*Extracted material*
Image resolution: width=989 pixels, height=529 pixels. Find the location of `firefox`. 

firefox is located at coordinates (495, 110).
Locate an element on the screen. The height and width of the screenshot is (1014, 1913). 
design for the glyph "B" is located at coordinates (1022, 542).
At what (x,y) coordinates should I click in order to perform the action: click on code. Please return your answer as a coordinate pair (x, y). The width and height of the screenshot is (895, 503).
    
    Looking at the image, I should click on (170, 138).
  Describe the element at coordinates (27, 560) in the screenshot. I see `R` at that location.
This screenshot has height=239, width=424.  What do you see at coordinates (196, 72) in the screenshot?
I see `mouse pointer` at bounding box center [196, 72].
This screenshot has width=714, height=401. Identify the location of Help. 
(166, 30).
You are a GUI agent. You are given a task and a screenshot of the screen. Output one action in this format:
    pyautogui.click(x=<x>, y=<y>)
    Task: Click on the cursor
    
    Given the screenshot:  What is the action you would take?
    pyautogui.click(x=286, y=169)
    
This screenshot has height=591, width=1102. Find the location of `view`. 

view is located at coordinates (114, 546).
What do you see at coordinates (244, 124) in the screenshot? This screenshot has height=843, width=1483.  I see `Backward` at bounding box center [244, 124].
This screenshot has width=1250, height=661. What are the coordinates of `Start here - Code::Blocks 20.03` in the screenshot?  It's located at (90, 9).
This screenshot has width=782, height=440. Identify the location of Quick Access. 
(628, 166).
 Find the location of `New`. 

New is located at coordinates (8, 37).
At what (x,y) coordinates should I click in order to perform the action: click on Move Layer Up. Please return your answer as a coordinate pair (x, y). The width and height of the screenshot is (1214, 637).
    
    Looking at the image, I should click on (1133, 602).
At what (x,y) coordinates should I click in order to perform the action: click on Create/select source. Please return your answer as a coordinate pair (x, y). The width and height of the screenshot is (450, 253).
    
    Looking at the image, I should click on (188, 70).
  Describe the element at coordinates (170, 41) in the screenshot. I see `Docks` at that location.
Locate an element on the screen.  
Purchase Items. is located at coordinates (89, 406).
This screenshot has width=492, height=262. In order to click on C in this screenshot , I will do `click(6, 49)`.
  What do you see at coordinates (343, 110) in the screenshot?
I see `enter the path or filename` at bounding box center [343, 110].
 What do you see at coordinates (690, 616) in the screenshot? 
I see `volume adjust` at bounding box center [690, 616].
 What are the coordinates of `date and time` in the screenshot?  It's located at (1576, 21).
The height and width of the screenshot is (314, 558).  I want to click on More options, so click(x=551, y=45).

*What to work on*
Reproduce every one of the records above verbatim, preserving each line and its spacing without alteration.

*Problem solution*
Image resolution: width=989 pixels, height=529 pixels. Find the location of `firefox`. 

firefox is located at coordinates (495, 110).
Locate an element on the screen. The height and width of the screenshot is (1014, 1913). 
design for the glyph "B" is located at coordinates (1022, 542).
At what (x,y) coordinates should I click in order to perform the action: click on code. Please return your answer as a coordinate pair (x, y). The width and height of the screenshot is (895, 503).
    
    Looking at the image, I should click on (170, 138).
  Describe the element at coordinates (27, 560) in the screenshot. I see `R` at that location.
This screenshot has height=239, width=424.  What do you see at coordinates (196, 72) in the screenshot?
I see `mouse pointer` at bounding box center [196, 72].
This screenshot has width=714, height=401. Identify the location of Help. 
(166, 30).
You are a GUI agent. You are given a task and a screenshot of the screen. Output one action in this format:
    pyautogui.click(x=<x>, y=<y>)
    Task: Click on the cursor
    
    Given the screenshot:  What is the action you would take?
    pyautogui.click(x=286, y=169)
    
This screenshot has height=591, width=1102. Find the location of `view`. 

view is located at coordinates (114, 546).
What do you see at coordinates (244, 124) in the screenshot? This screenshot has height=843, width=1483.  I see `Backward` at bounding box center [244, 124].
This screenshot has width=1250, height=661. What are the coordinates of `Start here - Code::Blocks 20.03` in the screenshot?  It's located at (90, 9).
This screenshot has width=782, height=440. Identify the location of Quick Access. 
(628, 166).
 Find the location of `New`. 

New is located at coordinates (8, 37).
At what (x,y) coordinates should I click in order to perform the action: click on Move Layer Up. Please return your answer as a coordinate pair (x, y). The width and height of the screenshot is (1214, 637).
    
    Looking at the image, I should click on (1133, 602).
At what (x,y) coordinates should I click in order to perform the action: click on Create/select source. Please return your answer as a coordinate pair (x, y). The width and height of the screenshot is (450, 253).
    
    Looking at the image, I should click on (188, 70).
  Describe the element at coordinates (170, 41) in the screenshot. I see `Docks` at that location.
Locate an element on the screen.  
Purchase Items. is located at coordinates (89, 406).
This screenshot has width=492, height=262. In order to click on C in this screenshot , I will do `click(6, 49)`.
  What do you see at coordinates (343, 110) in the screenshot?
I see `enter the path or filename` at bounding box center [343, 110].
 What do you see at coordinates (690, 616) in the screenshot? 
I see `volume adjust` at bounding box center [690, 616].
 What are the coordinates of `date and time` in the screenshot?  It's located at (1576, 21).
The height and width of the screenshot is (314, 558).  I want to click on More options, so click(x=551, y=45).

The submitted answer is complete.